In today’s health crises, it is the entry of private equity and the dominance of the insurance industry that have been intensifying health and medical care privatisation. The downhill slide has been increasingly rapid, and last year for the first time we saw declines in US life expectancy overall. Women of colour experienced the highest ever maternal mortality rates, and as the world knows well, they also suffered the most during the COVID pandemic. This privatising and profiteering is part of a larger trend to maximize profits out of all types of human service enterprises, of which medical care is only one component. This is going on in hospitals, nursing homes, trailer parks, the housing industry, and schools all across the US. It results from income inequality. It is no surprise that these financial conglomerates would find African institutions attractive. The search for places to put excess income is never over.
Q. Do you think that as a result of your book, more women in the US and around the world are more sceptical of the medical establishment and more willing to try alternatives and listen to their own bodies? Or do you think that as a result of neoliberalism and privatisation unleashed in the 1990s women and women’s health have suffered a setback and have gone back to where they were before you started your movement?
The short answer to your question is: The more literate women are, and the more affluent they are, the more resources they command. If they identify with the ruling group, the more likely it is that they can obtain the services they want and need from systems in power. For example, in the majority of countries where abortion is illegal, elite women can find doctors who will perform abortions, while stating publicly that they do not, and refusing to offer them to ordinary women on grounds that it is against their “consciences” to do them. So-called “Conscientious Objection” is a widespread excuse even in a place like Italy, where women marched and demonstrated to obtain abortion as a legal right in 1978.
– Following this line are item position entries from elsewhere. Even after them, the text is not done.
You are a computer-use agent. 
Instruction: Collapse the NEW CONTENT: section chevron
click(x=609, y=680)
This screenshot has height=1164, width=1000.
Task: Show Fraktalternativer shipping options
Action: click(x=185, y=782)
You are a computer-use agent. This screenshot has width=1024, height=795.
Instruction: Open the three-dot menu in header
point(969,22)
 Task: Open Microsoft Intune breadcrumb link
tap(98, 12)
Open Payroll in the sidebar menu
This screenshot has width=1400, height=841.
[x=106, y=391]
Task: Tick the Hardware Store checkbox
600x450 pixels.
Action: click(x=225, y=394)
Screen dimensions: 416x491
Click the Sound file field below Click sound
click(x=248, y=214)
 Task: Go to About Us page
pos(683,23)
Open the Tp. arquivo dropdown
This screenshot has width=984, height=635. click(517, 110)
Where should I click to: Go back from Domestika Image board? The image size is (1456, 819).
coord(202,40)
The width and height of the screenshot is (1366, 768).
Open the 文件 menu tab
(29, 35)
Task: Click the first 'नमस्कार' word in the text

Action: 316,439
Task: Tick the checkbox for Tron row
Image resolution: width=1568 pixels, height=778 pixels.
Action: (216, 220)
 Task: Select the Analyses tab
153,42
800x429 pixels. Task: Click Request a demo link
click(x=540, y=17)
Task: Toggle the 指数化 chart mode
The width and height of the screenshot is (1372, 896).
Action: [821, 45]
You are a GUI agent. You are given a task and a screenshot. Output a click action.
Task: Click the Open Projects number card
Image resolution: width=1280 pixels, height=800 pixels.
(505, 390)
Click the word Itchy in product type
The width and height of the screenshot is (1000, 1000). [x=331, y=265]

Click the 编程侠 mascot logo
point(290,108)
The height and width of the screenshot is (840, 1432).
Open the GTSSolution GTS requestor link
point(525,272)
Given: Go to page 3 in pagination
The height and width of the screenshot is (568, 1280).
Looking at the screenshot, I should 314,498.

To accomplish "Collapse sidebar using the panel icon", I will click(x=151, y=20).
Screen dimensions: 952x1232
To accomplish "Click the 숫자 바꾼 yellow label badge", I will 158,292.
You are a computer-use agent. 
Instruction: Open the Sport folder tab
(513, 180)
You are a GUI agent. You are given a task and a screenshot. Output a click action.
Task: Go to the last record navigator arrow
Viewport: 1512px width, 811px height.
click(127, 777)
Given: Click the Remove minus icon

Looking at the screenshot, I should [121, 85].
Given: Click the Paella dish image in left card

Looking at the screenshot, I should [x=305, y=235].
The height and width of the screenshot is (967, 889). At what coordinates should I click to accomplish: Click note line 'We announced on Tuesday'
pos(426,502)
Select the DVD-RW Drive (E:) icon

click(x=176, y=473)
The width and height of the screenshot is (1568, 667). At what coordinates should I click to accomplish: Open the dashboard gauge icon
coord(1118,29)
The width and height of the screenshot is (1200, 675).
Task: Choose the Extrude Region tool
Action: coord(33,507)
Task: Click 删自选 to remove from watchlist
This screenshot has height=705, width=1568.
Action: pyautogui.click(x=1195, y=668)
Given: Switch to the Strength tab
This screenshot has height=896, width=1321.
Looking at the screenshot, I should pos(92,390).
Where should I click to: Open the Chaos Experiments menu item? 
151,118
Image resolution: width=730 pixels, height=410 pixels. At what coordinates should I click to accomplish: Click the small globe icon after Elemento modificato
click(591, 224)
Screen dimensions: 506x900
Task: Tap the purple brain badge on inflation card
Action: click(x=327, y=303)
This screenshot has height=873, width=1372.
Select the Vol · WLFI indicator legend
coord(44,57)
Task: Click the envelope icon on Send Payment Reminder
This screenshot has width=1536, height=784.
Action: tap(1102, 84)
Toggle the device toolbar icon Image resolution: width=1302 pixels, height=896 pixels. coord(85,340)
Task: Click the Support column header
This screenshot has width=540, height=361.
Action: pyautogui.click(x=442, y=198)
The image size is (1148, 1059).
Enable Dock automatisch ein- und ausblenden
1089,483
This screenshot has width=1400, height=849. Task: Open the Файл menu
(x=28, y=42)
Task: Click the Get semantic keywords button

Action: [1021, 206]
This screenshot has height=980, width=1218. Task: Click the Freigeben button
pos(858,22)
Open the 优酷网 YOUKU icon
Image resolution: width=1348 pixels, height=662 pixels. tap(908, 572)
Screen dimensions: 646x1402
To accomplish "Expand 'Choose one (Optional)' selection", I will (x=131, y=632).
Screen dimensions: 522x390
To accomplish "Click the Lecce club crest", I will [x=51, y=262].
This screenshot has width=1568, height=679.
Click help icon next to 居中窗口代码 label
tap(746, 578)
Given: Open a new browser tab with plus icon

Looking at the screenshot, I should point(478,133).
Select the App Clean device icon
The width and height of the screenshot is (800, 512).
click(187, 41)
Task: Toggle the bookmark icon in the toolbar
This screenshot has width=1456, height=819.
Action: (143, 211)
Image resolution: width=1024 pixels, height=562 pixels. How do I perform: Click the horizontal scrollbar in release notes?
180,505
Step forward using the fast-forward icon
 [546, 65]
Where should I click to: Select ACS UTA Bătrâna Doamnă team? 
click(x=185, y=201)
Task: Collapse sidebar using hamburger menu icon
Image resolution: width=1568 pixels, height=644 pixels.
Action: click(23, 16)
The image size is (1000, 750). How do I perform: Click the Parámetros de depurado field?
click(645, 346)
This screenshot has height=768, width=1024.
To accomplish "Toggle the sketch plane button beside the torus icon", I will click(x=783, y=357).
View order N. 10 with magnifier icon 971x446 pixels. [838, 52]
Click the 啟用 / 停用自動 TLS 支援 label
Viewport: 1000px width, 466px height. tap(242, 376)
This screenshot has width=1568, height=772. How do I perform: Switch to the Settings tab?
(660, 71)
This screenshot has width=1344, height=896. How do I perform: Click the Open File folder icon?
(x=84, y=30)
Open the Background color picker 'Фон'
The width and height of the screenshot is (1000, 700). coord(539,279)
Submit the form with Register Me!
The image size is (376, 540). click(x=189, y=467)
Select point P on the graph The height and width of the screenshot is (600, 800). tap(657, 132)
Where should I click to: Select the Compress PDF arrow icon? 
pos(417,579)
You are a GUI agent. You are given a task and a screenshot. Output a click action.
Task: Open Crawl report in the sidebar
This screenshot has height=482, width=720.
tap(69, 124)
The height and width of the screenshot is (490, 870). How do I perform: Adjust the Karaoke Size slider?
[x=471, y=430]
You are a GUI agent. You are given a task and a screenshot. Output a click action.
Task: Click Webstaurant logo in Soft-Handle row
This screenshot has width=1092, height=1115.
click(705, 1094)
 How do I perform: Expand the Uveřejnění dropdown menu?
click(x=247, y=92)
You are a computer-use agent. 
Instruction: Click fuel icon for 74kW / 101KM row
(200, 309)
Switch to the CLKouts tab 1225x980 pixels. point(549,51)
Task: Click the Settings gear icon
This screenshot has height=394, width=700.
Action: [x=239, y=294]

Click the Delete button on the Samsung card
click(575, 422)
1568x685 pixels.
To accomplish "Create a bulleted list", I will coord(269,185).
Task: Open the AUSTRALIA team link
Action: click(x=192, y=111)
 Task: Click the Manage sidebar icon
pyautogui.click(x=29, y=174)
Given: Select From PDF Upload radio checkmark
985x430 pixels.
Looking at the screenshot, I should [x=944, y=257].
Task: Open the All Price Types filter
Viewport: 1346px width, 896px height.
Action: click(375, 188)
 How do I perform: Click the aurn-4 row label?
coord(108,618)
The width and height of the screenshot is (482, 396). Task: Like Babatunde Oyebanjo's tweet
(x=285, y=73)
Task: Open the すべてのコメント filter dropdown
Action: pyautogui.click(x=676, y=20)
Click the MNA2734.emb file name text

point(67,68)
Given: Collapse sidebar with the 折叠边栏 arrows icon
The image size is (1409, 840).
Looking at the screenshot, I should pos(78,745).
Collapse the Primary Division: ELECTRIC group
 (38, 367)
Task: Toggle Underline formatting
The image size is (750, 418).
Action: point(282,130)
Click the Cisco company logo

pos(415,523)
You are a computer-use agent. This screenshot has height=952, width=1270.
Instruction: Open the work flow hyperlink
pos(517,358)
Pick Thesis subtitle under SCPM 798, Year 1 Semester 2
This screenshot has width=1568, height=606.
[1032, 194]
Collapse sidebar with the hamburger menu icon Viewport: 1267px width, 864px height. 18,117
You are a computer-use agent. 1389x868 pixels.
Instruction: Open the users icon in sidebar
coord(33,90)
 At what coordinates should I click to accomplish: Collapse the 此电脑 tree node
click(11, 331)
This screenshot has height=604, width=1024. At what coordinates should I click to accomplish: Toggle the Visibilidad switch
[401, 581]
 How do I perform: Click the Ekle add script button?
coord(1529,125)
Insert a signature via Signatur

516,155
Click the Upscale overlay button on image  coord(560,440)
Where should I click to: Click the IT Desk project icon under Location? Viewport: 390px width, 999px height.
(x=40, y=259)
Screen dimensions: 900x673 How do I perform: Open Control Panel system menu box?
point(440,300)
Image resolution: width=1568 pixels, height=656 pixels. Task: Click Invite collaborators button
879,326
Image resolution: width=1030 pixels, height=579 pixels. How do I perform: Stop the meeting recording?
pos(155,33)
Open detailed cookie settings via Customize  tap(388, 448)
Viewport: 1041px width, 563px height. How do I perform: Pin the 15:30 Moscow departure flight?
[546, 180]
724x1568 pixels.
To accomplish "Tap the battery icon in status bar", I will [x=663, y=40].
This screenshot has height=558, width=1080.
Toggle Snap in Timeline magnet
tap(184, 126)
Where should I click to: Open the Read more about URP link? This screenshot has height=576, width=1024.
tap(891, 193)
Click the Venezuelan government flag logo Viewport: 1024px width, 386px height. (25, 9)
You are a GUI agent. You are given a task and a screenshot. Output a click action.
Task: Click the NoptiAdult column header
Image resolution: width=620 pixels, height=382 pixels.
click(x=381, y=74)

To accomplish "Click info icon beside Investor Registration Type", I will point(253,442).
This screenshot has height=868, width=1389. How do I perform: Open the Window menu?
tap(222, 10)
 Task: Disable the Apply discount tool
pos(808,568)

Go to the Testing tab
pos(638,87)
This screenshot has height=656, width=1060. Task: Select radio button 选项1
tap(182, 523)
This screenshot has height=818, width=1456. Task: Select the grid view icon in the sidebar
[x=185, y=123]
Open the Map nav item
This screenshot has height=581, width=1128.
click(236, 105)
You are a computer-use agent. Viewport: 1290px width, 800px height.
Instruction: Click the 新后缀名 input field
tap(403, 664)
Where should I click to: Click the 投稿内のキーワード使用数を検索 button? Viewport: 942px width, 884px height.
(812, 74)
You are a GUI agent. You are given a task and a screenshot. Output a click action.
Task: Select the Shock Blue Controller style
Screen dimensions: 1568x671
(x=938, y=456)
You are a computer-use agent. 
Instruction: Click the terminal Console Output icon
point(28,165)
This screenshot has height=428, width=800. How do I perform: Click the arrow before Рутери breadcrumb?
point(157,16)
However, even women with access to resources are becoming increasingly critical of the quality of the health and medical care they receive. Both quality of healthcare and outcomes are getting worse. The existing system is a failure, especially for those least advantaged among us, who are, not surprisingly, people – especially women – of colour. I think it will still take a very long time before most women are as critical of the system as some of us activists and public health people are, but we are still very far away from the kind of national health system we need and deserve, partly because most women feel grateful if they have access to care at all – if they do – even if drugs are too expensive and premiums and co-pays are mostly decided by the insurance industry. Many still imagine this is all they deserve. Most do not yet imagine that the profit motive might be a central reason why things are so bad. That is the real tragedy.
Racism is now being recognised as an actual risk factor for poor health, as never before.
But many believe major changes are on the horizon. Women, especially women of colour, will be leading the way. Women need to mobilise in small groups, learn how to trust one another with their most personal truths, and then organise to resist corporate and professional or political power over their lives. Only a few have been given the tools to do this kind of work, but the movement for change is already building across the globe. It will take time and determination.